How LED Bulbs lights can prevent cancer?
When it comes to energy saving lighting options there are two families of light bulbs available to consumers: compact fluorescent (CFL) and LED. There are many criteria consumers can use to inform their decision to go with either one. Recent research , however, suggests health implications of CFL bulbs. One health concern related to CFL bulbs is well established. CFL produce visible light by first creating ultraviolet light. This ultraviolet light becomes visible once it passes through the white phosphor coating on the inside of the bulb, which re-radiates the light and makes it visible. Some residual ultraviolet light is common, however. UV light exposure has been associated with damaging collagen fibers in skin, accelerating the appearance of skin aging. Exposure to large amounts of UV light, or long-term exposure, is also believed to increase the risk of skin cancer.
Recently, researchers in Germany have established another possible connection between Halogen and CFL light sources to cancer. According to the International Business Times, these German researchers found that cancer causing chemicals such as styrene, phenol, and naphthalene were released in a steam form following their being turned on. This research does not indicate that CFL bulbs cause cancer, however it may suggest that they may increase the risk of cancer. Certain factors such as the ventilation of the space where these bulbs are used and the duration of their use likely mediate the amount of chemical released. Furthermore, CFL light sources use trace amounts of mercury, a neurotoxin, and present a hazard if the bulb is not disposed of properly.
What does this research mean for consumers who want environmentally friendly lighting? It means that CFLs are a reliable and inexpensive means of environmentally friendly source of lighting, however they may contribute harmful carcinogenic (cancer causing) factors to the space they illuminate.
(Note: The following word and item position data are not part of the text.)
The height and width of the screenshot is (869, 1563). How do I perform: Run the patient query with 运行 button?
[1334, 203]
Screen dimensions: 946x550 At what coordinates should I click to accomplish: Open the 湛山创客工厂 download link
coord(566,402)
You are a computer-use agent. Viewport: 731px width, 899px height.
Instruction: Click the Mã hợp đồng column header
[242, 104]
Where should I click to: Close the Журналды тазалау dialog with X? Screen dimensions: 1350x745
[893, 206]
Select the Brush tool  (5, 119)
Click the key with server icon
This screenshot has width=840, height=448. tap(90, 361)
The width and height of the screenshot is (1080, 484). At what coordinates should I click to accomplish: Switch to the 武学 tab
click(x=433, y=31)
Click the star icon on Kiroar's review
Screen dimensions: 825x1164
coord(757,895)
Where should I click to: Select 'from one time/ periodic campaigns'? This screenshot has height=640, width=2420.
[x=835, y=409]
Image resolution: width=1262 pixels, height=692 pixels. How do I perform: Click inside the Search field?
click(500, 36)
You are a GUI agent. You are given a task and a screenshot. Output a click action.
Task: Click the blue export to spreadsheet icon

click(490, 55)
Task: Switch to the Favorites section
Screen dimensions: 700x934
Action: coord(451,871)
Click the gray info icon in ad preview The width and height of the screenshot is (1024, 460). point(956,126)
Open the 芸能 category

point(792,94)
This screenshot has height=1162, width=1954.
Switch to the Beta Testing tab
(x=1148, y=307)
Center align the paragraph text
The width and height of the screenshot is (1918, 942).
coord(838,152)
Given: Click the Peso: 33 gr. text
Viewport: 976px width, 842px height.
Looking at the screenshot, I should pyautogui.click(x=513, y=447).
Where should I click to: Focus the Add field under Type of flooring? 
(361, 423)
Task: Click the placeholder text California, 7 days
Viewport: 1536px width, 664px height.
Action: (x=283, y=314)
LED light sources do not contribute any of the hazards CFL bulbs do. They do not produce ultraviolet light nor do they release toxic chemicals into the immediate environment surrounding the light source. What should consumers do who are already using CFLs? First, they should not panic. The mercury and other toxic chemicals in CFLs are present in very small quantities that pose no immediate concern. If concerned, consumers should ensure their space is well ventilated and use their CFL bulbs only when necessary. They should also consider replacing them with LEDs in the future, not only because they are non-toxic, but also because they are longer lasting and more efficient.